Directions >> Please translate the sentence "The three from Europe emerged as winners." from the passage about the Chang'e 6 mission's European payloads into Spanish.

Selected passage >>
★ ★ ★ ★ ★

International cooperation

In addition to the unprecedented attempt to collect samples from the lunar far side, the Chang’e 6 probe also holds significance because it is expected to bring three European science payloads to the far side.

According to the space administration, there is a radon measuring instrument from France’s national space agency on the Chang’e 6 lander, which will help study the movement of lunar dust and some volatile chemicals between the lunar regolith, a layer of unconsolidated rocky material, and the lunar exosphere.

The second payload is a passive laser retroreflector from Italy’s National Institute for Nuclear Physics, which will be used as a laser range-finder for the Chang’e 6 lander.

The third payload, developed by the Swedish Institute of Space Physics with support from the European Space Agency, will be the first-ever dedicated negative ion instrument flown beyond Earth. It will seek to detect negative ions emitted from the lunar surface as a result of interaction with solar winds.

More than 20 proposals from foreign space agencies and research organizations contested for the golden opportunity to join the Chang’e 6 mission to reach the far side. The three from Europe emerged as winners.

This is not the first time for China to offer opportunities to foreign scientists to deploy their science equipment on the moon. During the Chang’e 4 mission, the Chinese probe had carried German and Swedish sensing devices to the far side.

★ ★ ★ ★ ★

Information supplied >>

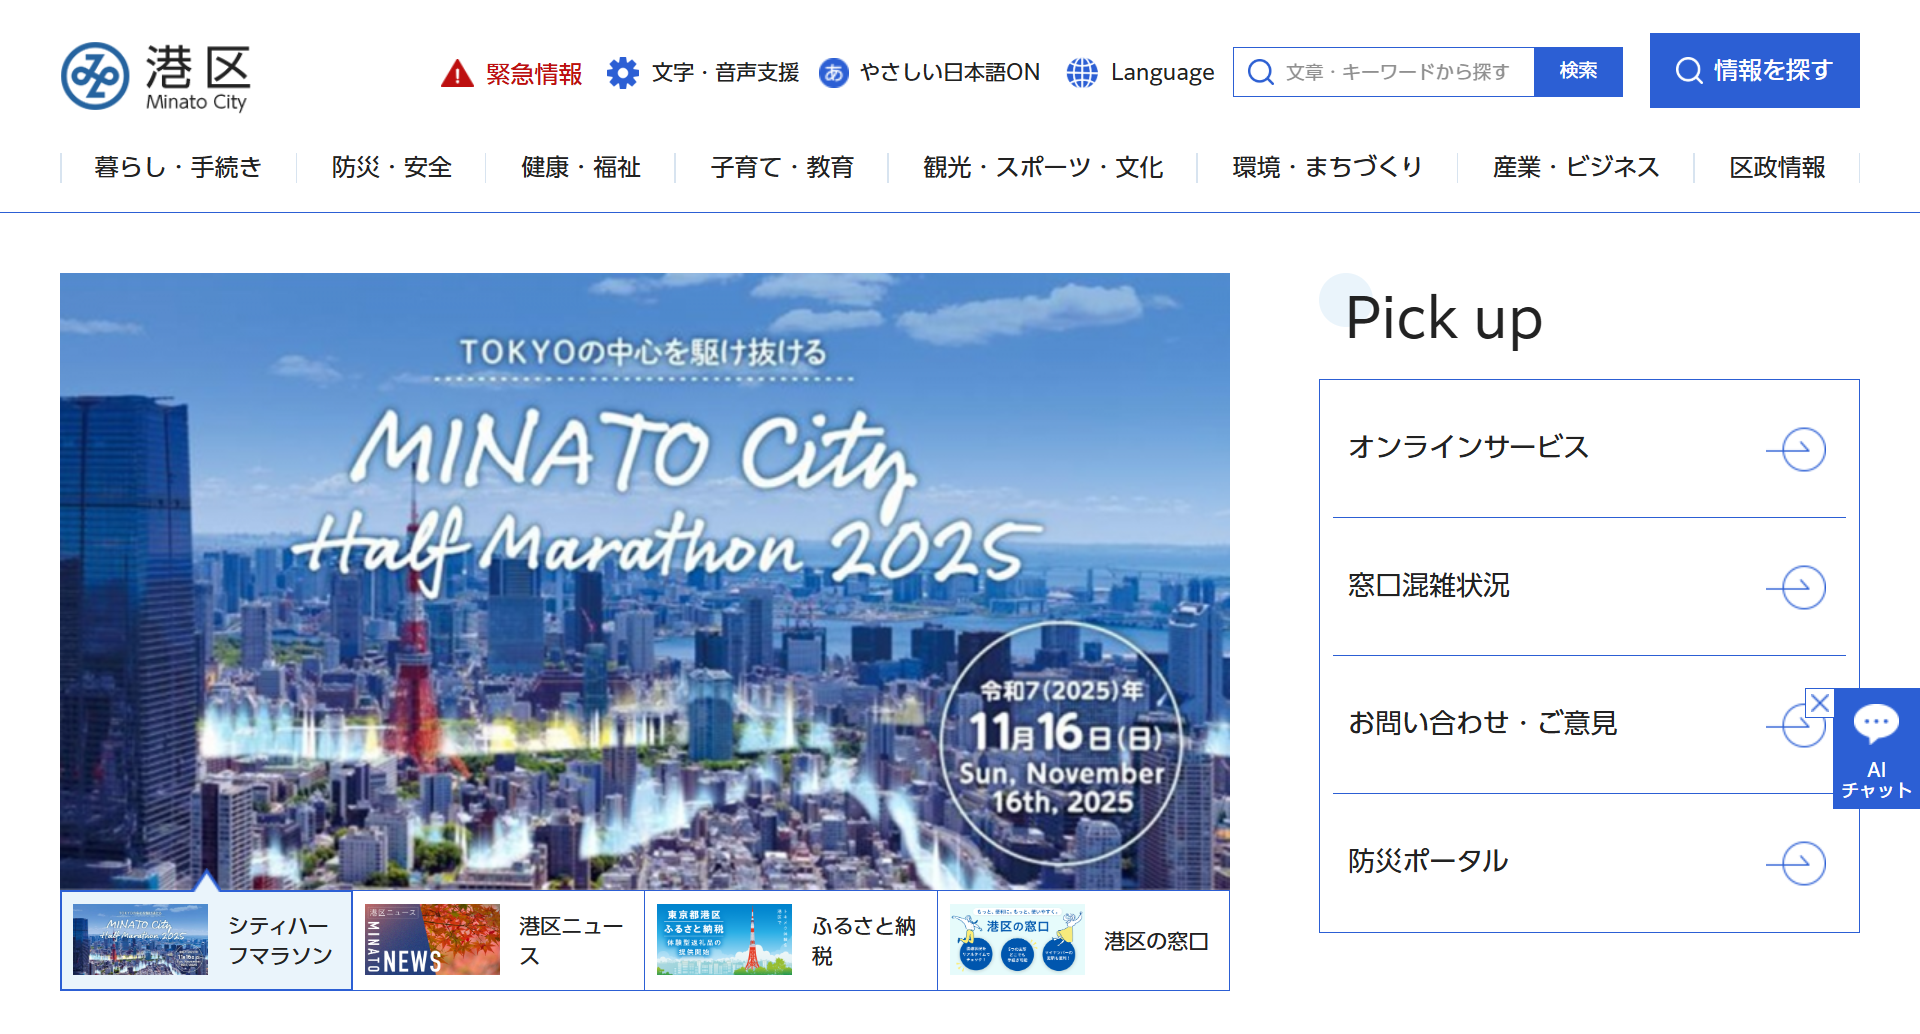This screenshot has height=1034, width=1920.
Task: Click the arrow icon beside 窓口混雑状況
Action: pyautogui.click(x=1796, y=587)
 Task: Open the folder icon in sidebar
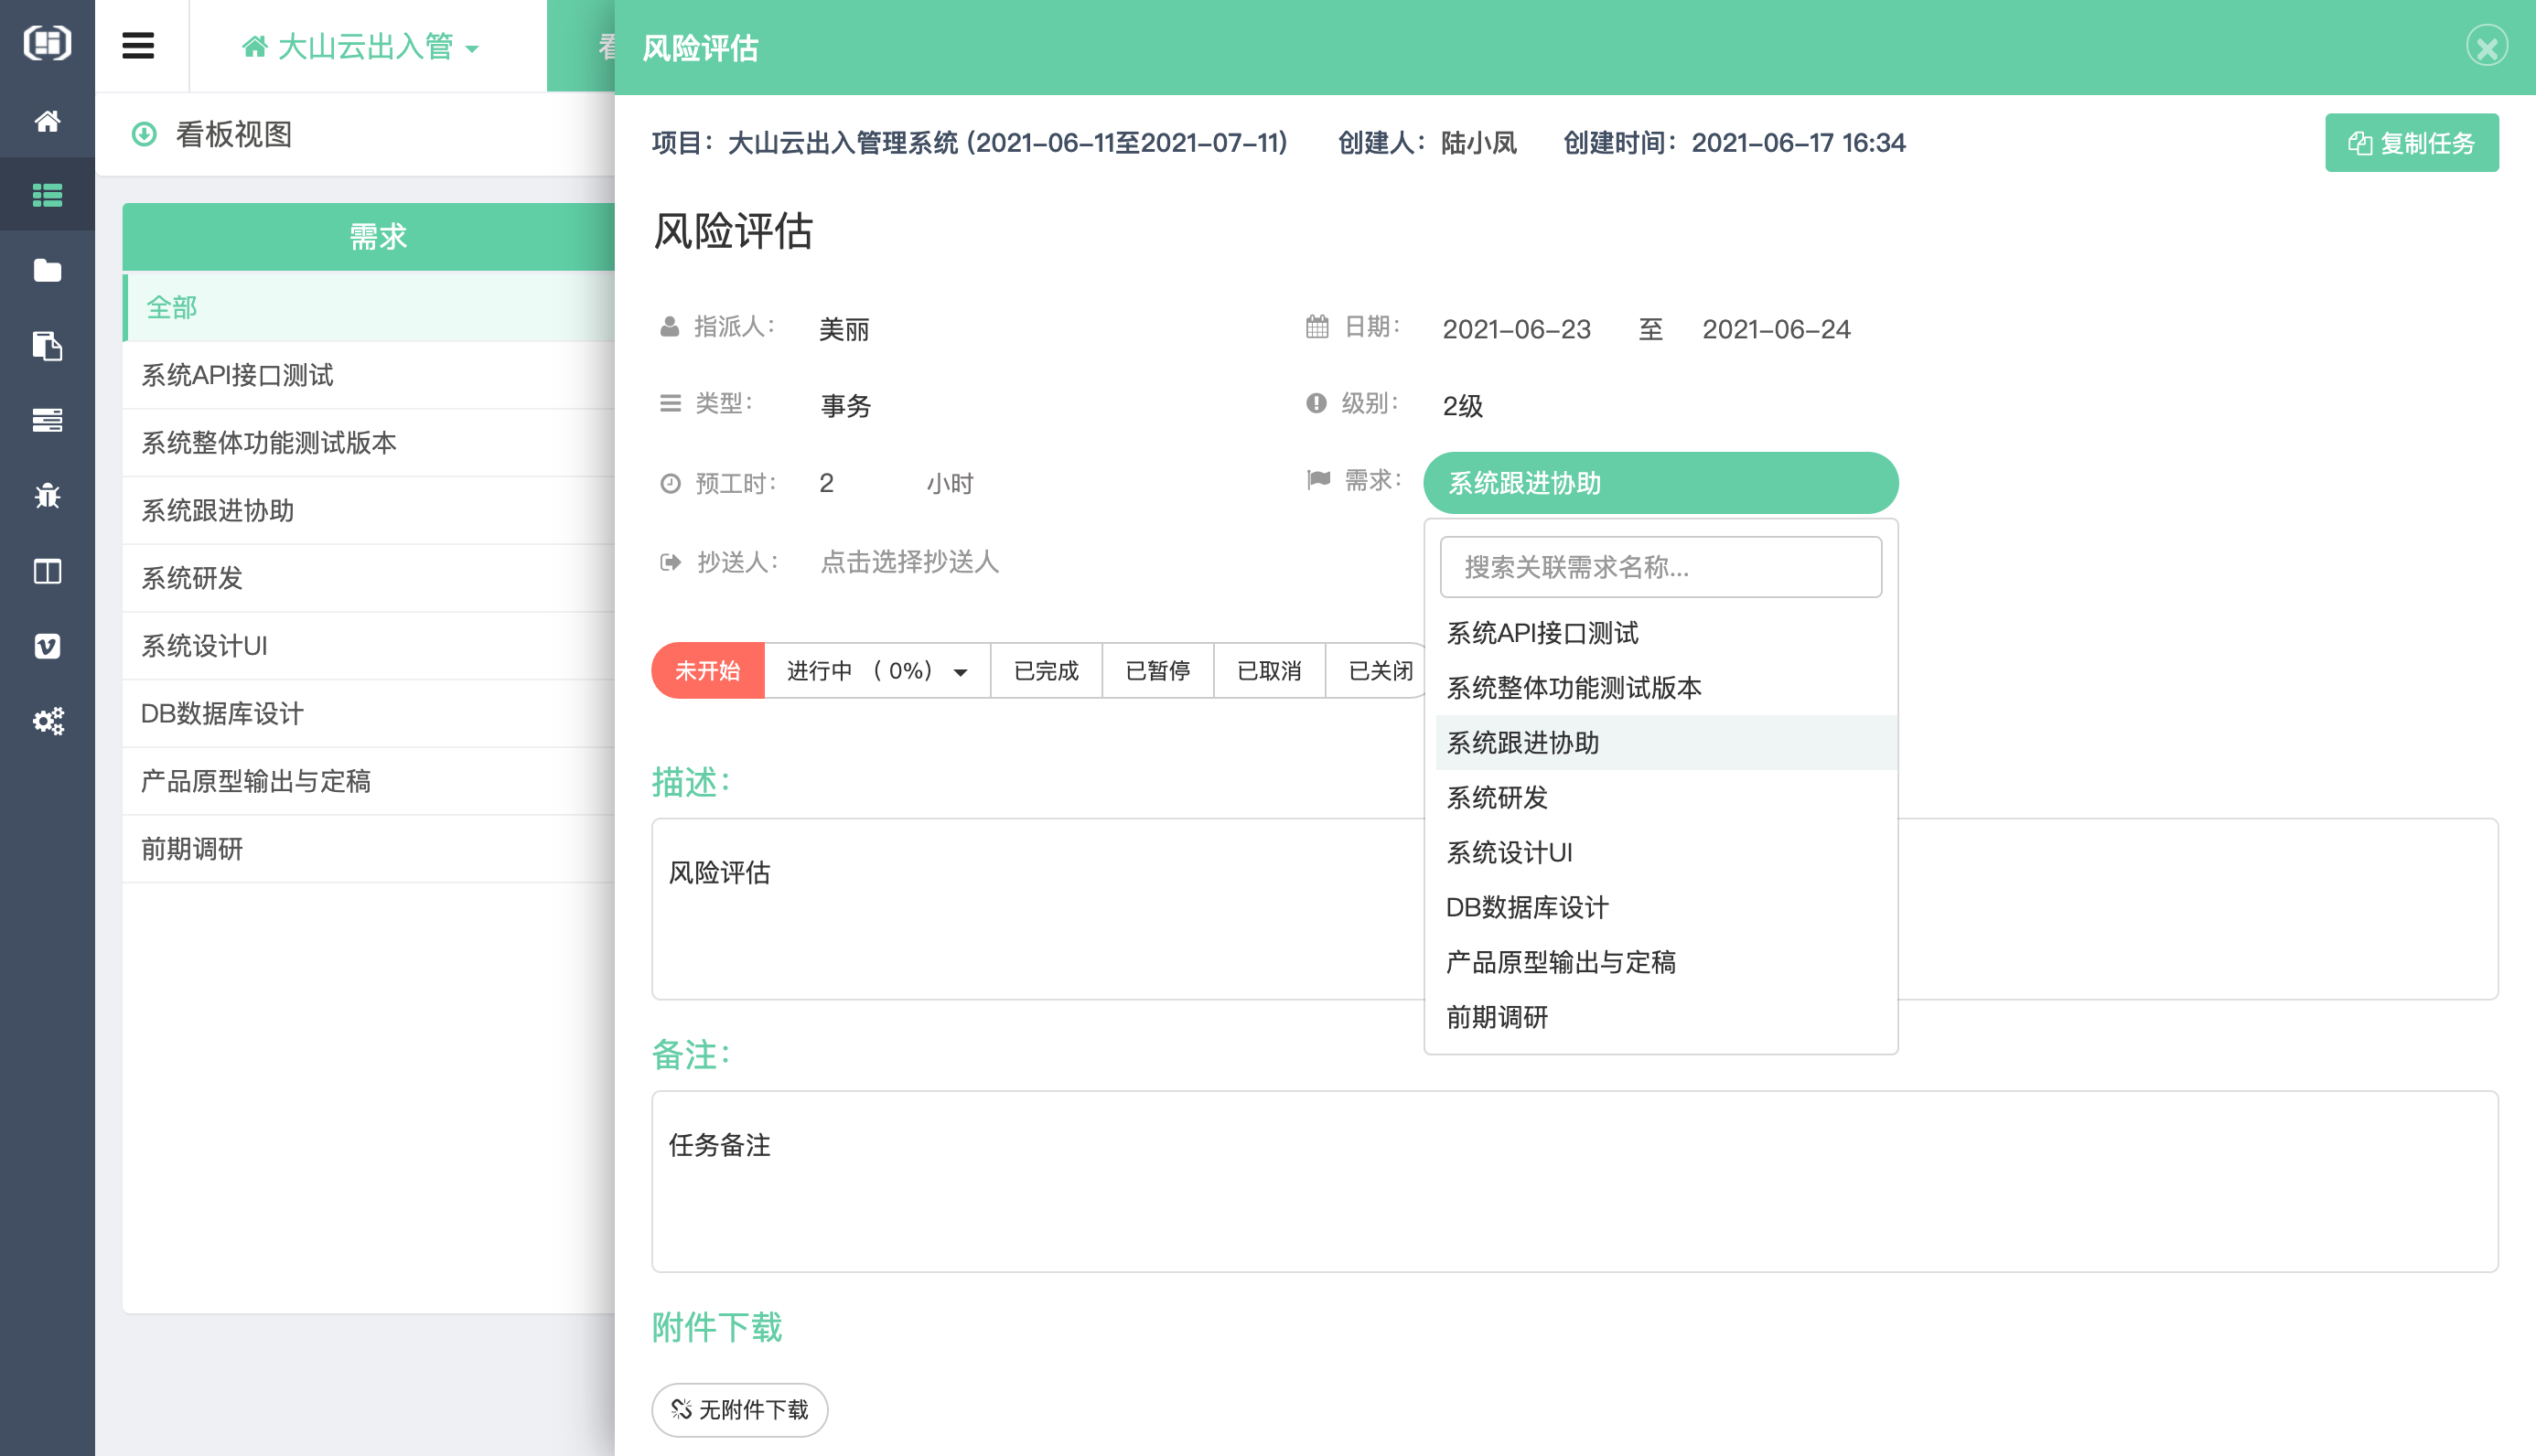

★ ★ ★ ★ ★

Written reply >> Las tres de Europa resultaron ganadoras.